* **SEITENTEXT**
_ _ _

Wann Heilbehandlungen umsatzsteuerfrei sind
Heilbehandlungen in der Humanmedizin, die Ärzte, Zahnärzte, Heilpraktiker, Physiotherapeuten, Hebammen oder ähnliche Heilberufler ausführen, sind umsatzsteuerfrei (§ 4 Nr. 14 Buchst. a UStG). Wichtig dabei: Bei der Heilbehandlung muss ein therapeutisches Ziel im Vordergrund stehen.
Die Finanzverwaltung braucht als Nachweis des therapeutischen Zwecks von Heilbehandlungen durch Heilberufler (hier: Physiotherapeut) eine ärztliche Verordnung oder die Verordnung eines Heilpraktikers. Außerdem sieht sie eine Behandlung im Anschluss einer Verordnung eines Arztes oder Heilpraktikers grundsätzlich nicht als steuerfreie Heilbehandlung an, wenn für diese Anschlussbehandlungen keine neue Verordnung vorliegt.

_ _ _

* **VORLIEGENDE EINTRÄGE**
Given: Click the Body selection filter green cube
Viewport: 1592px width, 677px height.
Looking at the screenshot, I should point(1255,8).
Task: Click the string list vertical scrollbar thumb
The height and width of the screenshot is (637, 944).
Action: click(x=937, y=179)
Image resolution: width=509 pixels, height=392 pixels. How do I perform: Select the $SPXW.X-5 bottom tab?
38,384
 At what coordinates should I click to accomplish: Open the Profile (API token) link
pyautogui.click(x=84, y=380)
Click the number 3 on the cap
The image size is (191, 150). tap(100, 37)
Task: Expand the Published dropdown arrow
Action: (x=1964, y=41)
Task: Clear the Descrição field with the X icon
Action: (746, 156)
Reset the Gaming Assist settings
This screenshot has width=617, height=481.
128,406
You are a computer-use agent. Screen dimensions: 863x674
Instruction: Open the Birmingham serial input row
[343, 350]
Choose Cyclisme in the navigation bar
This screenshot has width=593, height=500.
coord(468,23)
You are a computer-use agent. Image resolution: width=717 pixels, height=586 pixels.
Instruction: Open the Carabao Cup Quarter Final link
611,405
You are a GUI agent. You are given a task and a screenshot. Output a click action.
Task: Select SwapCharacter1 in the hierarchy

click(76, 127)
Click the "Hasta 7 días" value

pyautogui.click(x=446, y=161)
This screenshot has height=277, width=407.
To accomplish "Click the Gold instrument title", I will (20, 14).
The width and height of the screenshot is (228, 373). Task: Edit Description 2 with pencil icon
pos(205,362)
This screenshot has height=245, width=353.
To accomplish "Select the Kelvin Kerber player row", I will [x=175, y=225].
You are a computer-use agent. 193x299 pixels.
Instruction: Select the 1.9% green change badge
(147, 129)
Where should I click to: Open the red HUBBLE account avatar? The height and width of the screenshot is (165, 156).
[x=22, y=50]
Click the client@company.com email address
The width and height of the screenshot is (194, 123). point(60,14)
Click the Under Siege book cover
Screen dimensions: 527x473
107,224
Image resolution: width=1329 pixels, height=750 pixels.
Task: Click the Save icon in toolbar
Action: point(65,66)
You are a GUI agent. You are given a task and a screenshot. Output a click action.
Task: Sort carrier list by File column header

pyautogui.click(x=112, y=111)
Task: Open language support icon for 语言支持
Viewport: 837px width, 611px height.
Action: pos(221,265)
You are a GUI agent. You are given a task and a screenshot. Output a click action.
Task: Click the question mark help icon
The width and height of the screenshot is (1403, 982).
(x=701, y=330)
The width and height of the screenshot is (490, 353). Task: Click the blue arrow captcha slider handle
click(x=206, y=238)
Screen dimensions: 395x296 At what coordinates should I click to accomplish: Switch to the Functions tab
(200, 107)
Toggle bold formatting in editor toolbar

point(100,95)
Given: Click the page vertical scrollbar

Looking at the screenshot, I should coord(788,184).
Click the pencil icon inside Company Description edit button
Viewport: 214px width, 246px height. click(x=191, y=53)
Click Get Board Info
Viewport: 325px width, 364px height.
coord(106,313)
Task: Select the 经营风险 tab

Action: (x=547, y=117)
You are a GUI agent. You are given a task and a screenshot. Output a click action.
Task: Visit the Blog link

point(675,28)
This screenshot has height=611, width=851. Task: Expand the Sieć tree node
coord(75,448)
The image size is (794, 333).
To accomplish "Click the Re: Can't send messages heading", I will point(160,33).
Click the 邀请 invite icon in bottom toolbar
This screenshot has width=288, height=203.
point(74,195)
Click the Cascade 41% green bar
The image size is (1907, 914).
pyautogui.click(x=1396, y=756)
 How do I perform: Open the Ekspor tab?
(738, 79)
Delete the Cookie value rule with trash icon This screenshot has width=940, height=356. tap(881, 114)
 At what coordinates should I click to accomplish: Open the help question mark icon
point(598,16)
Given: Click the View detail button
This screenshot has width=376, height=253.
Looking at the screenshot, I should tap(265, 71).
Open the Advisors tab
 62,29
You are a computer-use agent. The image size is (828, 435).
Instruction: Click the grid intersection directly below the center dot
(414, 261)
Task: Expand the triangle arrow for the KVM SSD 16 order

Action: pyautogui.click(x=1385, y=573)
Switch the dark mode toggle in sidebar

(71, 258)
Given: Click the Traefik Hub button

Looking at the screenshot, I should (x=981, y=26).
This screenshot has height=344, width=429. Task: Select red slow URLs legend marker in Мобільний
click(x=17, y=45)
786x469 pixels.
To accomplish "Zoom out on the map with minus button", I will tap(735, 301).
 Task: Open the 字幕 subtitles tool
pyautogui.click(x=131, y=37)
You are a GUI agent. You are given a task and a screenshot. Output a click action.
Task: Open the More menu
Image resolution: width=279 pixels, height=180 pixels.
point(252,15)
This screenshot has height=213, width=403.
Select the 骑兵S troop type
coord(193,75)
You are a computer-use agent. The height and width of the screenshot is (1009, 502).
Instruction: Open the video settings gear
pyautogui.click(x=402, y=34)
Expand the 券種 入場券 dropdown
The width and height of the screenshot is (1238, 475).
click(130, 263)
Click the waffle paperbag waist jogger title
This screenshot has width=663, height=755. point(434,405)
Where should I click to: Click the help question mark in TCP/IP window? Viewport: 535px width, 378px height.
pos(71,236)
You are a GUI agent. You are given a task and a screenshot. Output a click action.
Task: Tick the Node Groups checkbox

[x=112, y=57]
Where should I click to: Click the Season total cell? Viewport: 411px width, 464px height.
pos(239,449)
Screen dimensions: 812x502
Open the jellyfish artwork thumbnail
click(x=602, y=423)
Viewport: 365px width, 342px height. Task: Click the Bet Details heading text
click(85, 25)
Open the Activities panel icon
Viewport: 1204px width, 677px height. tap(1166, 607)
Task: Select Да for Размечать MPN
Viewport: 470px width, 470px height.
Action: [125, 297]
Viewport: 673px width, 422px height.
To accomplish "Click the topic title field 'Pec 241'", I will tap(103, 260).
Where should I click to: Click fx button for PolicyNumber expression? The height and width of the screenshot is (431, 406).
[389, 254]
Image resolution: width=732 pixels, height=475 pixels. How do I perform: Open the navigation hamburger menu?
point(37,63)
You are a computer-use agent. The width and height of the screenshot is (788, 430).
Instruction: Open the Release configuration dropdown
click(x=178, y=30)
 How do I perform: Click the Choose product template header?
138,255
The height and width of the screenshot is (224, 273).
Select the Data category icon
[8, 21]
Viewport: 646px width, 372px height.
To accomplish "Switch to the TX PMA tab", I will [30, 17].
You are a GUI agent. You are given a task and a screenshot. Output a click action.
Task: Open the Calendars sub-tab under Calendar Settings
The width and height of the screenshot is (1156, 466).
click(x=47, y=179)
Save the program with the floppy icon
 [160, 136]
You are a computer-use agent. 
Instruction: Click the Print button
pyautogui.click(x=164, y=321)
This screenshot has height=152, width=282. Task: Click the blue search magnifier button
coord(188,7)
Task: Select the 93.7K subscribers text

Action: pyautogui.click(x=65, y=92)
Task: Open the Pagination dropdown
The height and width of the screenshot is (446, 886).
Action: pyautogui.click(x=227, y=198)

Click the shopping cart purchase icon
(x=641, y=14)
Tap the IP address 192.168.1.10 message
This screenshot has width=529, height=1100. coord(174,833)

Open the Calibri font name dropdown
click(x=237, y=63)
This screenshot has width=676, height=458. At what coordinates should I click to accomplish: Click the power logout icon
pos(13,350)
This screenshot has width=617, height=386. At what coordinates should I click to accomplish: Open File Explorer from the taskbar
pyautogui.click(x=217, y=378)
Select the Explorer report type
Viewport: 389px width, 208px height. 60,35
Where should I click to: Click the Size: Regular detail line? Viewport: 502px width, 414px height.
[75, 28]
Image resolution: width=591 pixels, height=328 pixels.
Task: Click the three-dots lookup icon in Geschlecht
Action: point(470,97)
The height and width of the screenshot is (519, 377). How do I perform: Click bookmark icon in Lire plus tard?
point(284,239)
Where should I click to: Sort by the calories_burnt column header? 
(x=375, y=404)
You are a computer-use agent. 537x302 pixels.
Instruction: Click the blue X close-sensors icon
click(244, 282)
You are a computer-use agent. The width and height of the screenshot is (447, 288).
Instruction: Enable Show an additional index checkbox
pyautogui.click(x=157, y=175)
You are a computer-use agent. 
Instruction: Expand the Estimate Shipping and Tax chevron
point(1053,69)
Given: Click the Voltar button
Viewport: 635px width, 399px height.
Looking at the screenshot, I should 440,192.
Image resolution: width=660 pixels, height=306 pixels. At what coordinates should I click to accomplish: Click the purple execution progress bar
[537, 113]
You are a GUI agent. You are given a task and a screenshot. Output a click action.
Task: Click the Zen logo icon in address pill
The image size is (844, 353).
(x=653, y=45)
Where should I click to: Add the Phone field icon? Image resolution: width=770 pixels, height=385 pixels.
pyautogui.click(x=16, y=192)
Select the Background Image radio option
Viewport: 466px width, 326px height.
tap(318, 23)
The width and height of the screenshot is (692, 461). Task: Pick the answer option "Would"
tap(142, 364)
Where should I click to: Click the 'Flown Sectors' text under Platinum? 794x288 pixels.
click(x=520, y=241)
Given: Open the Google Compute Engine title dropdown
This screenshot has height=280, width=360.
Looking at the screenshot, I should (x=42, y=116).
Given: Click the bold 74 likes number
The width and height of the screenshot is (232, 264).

_ _ _

* **AUFGABENSTELLUNG**
Überarbeite im Seitentext den Abschnitt, der mit den Worten "Wann Heilbehandlungen umsatzsteuerfrei" beginnt und mit "neue Verordnung vorliegt." endet, indem du "Finanzverwaltung" durch "Finanzbehörde" ersetzt. Gib den so geänderten Abschnitt vollständig wieder.

* **LÖSUNG**
Wann Heilbehandlungen umsatzsteuerfrei sind
Heilbehandlungen in der Humanmedizin, die Ärzte, Zahnärzte, Heilpraktiker, Physiotherapeuten, Hebammen oder ähnliche Heilberufler ausführen, sind umsatzsteuerfrei (§ 4 Nr. 14 Buchst. a UStG). Wichtig dabei: Bei der Heilbehandlung muss ein therapeutisches Ziel im Vordergrund stehen.
Die Finanzbehörde braucht als Nachweis des therapeutischen Zwecks von Heilbehandlungen durch Heilberufler (hier: Physiotherapeut) eine ärztliche Verordnung oder die Verordnung eines Heilpraktikers. Außerdem sieht sie eine Behandlung im Anschluss einer Verordnung eines Arztes oder Heilpraktikers grundsätzlich nicht als steuerfreie Heilbehandlung an, wenn für diese Anschlussbehandlungen keine neue Verordnung vorliegt.